In this guide we will go through the process of Installing and setting up Apache Cassandra Version 4 in Rocky Linux 8 and RHEL 8 Linux distributions.
Apache Cassandra is a free and open source NoSQL database management system designed to handle large amounts of data across many commodity servers, providing high availability with no single point of failure. Apache Cassandra was initially developed by Facebook and later on acquired by Apache Foundation.

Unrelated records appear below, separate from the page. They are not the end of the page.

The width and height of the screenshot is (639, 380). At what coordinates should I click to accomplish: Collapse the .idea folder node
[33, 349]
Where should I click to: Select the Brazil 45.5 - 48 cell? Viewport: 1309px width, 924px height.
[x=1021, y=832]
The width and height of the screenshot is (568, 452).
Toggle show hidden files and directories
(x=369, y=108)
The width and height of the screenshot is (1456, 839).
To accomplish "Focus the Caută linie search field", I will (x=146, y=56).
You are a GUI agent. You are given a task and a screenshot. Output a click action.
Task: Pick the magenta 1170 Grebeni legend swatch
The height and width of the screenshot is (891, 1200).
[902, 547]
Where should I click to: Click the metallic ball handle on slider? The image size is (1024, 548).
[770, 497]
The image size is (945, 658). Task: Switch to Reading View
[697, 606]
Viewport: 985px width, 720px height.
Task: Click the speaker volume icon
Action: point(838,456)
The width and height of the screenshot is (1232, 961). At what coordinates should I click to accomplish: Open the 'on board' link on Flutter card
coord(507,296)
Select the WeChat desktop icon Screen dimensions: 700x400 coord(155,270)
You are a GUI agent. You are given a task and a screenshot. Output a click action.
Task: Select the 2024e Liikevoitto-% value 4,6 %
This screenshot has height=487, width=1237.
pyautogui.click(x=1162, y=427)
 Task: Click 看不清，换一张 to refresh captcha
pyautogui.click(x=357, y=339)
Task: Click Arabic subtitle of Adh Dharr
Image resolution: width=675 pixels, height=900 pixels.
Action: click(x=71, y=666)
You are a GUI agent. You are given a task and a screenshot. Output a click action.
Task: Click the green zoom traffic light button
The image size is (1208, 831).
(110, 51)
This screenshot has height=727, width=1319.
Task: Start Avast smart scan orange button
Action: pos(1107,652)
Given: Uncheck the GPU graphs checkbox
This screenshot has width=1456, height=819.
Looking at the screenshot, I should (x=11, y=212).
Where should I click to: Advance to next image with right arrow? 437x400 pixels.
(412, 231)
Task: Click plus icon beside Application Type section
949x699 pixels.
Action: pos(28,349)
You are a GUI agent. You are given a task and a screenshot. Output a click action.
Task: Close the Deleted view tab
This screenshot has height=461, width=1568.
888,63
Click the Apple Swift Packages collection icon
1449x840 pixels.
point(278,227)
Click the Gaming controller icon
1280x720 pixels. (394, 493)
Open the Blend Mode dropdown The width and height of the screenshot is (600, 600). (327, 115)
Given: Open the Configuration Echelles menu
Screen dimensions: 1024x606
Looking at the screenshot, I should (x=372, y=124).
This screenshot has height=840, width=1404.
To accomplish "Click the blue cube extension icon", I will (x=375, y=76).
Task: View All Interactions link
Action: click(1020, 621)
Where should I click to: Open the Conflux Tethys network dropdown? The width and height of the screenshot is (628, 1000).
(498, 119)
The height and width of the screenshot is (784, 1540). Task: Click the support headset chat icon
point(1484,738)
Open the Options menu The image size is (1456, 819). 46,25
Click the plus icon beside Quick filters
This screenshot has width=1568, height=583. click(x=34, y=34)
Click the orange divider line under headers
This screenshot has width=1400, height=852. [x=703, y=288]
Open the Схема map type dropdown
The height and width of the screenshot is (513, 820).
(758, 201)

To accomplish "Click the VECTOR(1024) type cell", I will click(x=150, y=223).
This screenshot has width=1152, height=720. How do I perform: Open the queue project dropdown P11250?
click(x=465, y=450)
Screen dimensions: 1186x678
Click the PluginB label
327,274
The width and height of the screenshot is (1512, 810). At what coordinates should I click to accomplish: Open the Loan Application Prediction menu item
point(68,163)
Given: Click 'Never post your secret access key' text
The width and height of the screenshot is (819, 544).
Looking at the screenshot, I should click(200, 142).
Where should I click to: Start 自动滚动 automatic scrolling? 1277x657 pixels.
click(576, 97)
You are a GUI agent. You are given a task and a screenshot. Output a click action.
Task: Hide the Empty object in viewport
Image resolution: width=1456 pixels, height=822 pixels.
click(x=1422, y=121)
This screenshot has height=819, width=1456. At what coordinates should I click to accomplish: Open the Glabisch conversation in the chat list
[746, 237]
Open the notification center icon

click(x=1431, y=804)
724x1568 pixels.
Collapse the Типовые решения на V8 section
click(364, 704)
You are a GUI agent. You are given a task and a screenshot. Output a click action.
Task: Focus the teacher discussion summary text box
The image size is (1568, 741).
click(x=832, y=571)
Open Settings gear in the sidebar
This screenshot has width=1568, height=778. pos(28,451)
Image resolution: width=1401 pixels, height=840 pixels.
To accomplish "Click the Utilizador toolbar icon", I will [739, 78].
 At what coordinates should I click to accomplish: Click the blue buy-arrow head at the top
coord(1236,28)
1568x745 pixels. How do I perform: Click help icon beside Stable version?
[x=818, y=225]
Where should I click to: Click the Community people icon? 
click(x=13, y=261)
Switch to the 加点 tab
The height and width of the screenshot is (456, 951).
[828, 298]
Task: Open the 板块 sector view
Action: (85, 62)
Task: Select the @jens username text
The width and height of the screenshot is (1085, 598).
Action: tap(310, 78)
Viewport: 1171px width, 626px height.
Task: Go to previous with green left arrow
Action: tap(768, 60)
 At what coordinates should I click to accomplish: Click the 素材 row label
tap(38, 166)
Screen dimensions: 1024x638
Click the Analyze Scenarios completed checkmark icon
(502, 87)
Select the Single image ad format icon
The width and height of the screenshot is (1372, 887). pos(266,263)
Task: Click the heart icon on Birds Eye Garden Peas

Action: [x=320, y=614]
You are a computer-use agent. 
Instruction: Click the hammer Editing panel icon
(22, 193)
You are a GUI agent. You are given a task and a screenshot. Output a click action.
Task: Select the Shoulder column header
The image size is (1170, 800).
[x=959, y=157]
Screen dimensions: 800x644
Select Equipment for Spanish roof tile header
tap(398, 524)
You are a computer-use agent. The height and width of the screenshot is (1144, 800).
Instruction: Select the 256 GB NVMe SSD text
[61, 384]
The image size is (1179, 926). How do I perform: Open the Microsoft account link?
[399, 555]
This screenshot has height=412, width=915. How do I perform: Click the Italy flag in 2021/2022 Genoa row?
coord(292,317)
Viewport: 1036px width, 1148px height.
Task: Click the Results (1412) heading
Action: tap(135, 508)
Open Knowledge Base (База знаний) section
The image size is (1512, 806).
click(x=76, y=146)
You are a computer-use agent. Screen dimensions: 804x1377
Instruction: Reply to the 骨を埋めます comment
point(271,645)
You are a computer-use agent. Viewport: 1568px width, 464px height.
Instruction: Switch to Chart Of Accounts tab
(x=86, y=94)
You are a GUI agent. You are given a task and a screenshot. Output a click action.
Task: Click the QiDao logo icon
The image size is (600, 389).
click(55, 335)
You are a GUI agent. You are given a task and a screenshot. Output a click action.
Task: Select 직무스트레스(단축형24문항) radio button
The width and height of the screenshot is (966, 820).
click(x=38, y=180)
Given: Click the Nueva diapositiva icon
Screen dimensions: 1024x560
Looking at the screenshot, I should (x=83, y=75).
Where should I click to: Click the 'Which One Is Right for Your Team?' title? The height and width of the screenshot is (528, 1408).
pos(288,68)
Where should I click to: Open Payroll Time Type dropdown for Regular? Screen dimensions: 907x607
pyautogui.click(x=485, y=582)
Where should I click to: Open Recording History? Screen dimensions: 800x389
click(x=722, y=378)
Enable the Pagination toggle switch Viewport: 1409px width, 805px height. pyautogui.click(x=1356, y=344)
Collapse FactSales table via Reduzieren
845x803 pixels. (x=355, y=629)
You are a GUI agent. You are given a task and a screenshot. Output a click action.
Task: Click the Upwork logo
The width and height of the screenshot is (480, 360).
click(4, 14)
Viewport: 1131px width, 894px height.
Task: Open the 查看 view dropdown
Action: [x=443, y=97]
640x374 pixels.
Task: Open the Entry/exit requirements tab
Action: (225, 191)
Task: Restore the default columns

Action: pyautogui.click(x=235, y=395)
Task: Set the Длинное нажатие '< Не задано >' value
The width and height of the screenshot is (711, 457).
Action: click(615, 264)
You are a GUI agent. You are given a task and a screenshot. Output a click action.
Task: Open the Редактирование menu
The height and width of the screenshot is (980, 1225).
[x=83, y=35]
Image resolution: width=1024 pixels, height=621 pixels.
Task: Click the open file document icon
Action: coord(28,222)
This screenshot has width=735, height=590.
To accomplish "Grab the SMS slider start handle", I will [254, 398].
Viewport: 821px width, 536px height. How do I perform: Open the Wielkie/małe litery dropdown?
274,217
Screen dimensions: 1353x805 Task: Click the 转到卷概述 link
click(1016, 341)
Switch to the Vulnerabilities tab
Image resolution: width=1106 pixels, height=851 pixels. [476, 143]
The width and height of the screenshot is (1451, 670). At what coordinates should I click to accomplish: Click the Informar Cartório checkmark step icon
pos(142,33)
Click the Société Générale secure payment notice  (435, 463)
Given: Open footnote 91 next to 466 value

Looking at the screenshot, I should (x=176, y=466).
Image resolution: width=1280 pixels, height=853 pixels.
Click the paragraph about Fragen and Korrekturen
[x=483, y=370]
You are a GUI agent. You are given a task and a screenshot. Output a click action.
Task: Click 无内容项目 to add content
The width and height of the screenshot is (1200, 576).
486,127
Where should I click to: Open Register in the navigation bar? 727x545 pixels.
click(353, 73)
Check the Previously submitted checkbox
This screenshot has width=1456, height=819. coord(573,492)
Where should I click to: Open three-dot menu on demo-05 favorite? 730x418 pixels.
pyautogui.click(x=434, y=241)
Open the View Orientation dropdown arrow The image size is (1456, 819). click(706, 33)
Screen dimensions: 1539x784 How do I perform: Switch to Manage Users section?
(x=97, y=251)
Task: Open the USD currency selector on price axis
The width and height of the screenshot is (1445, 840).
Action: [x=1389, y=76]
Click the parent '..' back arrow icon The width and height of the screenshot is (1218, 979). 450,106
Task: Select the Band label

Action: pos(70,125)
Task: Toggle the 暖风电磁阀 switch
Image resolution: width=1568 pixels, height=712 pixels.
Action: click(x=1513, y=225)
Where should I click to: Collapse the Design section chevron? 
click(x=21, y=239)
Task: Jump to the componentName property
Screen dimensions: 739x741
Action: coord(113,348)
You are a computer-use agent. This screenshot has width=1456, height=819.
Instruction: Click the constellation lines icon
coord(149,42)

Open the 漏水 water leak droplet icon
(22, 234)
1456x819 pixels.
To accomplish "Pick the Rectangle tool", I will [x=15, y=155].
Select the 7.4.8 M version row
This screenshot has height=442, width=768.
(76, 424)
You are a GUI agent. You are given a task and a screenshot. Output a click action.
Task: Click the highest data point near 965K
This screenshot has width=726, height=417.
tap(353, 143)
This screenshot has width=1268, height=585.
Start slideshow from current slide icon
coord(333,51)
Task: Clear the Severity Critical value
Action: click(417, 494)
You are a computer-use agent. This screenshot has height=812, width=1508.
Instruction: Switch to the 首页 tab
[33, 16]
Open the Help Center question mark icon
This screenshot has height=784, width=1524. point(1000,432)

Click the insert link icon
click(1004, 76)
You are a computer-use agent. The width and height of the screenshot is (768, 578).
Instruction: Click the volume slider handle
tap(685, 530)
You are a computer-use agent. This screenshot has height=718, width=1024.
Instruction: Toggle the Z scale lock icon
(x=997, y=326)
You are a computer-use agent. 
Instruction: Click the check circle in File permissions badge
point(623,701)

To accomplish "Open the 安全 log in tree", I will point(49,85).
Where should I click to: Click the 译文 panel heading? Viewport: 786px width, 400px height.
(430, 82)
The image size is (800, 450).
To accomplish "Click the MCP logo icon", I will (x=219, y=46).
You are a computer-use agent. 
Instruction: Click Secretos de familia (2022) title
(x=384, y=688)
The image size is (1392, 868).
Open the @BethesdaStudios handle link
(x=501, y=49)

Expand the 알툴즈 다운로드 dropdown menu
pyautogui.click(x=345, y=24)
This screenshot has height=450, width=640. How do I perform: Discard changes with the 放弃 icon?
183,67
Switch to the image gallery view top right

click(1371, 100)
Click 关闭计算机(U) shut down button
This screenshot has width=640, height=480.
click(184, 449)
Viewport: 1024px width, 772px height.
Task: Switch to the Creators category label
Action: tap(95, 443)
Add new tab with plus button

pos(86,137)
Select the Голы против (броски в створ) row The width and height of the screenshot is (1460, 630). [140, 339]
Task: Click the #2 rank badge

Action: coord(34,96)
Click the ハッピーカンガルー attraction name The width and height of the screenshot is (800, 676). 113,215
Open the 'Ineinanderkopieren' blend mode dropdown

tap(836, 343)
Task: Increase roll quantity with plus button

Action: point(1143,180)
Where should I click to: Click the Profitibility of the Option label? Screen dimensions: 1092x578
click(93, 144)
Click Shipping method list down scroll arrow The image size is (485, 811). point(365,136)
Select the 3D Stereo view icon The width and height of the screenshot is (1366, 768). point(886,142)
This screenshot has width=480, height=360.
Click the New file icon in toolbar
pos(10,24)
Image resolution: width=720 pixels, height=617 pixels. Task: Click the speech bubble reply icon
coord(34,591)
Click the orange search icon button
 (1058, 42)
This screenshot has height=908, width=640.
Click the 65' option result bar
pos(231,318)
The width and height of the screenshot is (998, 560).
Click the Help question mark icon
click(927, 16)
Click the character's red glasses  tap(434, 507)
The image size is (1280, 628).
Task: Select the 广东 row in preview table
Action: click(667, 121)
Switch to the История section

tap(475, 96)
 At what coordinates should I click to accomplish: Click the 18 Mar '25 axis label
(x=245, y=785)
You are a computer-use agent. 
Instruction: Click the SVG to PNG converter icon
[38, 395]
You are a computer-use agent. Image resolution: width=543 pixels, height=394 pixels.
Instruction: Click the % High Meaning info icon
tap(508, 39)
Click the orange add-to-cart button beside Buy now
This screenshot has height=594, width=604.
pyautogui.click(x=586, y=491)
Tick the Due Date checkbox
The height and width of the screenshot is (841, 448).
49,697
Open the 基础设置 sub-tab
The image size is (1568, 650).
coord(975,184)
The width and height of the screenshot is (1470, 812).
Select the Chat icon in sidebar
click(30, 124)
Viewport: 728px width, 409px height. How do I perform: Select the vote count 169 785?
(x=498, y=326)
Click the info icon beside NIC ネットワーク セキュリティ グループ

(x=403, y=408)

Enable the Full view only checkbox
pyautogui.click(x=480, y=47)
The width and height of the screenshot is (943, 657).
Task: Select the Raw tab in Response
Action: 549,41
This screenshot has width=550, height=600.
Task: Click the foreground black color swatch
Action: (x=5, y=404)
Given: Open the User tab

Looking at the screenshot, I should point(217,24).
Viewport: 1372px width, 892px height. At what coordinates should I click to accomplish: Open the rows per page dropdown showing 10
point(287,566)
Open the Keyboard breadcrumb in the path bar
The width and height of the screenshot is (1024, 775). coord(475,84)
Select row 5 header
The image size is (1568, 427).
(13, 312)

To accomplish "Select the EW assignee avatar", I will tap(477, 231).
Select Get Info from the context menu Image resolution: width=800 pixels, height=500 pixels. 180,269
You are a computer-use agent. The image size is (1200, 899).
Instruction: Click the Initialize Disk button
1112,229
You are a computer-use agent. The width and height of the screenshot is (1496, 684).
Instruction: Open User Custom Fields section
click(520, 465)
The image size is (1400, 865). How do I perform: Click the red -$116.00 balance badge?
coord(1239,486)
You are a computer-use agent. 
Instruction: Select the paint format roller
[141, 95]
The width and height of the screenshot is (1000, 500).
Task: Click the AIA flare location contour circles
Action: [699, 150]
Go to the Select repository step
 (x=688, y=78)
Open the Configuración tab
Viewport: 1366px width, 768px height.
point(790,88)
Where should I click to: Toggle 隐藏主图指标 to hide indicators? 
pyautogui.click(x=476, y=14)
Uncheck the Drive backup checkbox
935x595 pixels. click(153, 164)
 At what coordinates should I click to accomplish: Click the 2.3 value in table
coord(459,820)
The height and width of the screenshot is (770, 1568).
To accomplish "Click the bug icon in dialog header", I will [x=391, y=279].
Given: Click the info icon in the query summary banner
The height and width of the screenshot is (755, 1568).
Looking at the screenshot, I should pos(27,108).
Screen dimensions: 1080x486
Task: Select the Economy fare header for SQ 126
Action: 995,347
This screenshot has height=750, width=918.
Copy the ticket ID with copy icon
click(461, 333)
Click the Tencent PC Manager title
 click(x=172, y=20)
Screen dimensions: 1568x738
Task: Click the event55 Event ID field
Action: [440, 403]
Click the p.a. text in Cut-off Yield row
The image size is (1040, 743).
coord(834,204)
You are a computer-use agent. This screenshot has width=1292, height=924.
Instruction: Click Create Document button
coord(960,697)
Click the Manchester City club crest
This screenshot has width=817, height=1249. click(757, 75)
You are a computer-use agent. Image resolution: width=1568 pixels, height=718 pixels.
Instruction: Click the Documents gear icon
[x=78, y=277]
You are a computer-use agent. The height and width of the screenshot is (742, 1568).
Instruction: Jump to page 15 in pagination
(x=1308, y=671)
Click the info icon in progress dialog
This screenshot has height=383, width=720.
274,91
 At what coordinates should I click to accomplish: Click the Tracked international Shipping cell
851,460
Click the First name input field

Apache Cassandra is suited for massive, exponentially-growing amounts of constantly transforming data.
Related content:
- How to run Cassandra 4 with Docker and Docker-Compose
- How to Install and Configure Apache Cassandra 4.0 in Rocky/Alma Linux 9
Cassandra Compared to RDBMS
Cassandra have close analogies to concepts in relational databases:
Keyspace
– Similar to a Database/schema in a RDBMSTable
– Similar to table in RDBMSRow
– Similar to Row in RDBMSColumn
– Similar to Column in RDBMSPrimary key
– Similar to Primary key in RDBMS
Preprequisites
To follow along with this guide, you need:
- Rocky Linux 8 server
- Root access to the server or user with sudo access
- Internet access to download the packages
The following are the steps we will follow to install Cassandra
- Ensure our system is up to date
- Install Java in the system
- Install Apache Cassandra in the system
- Install and configure Apache Cassandra Client (cqlsh)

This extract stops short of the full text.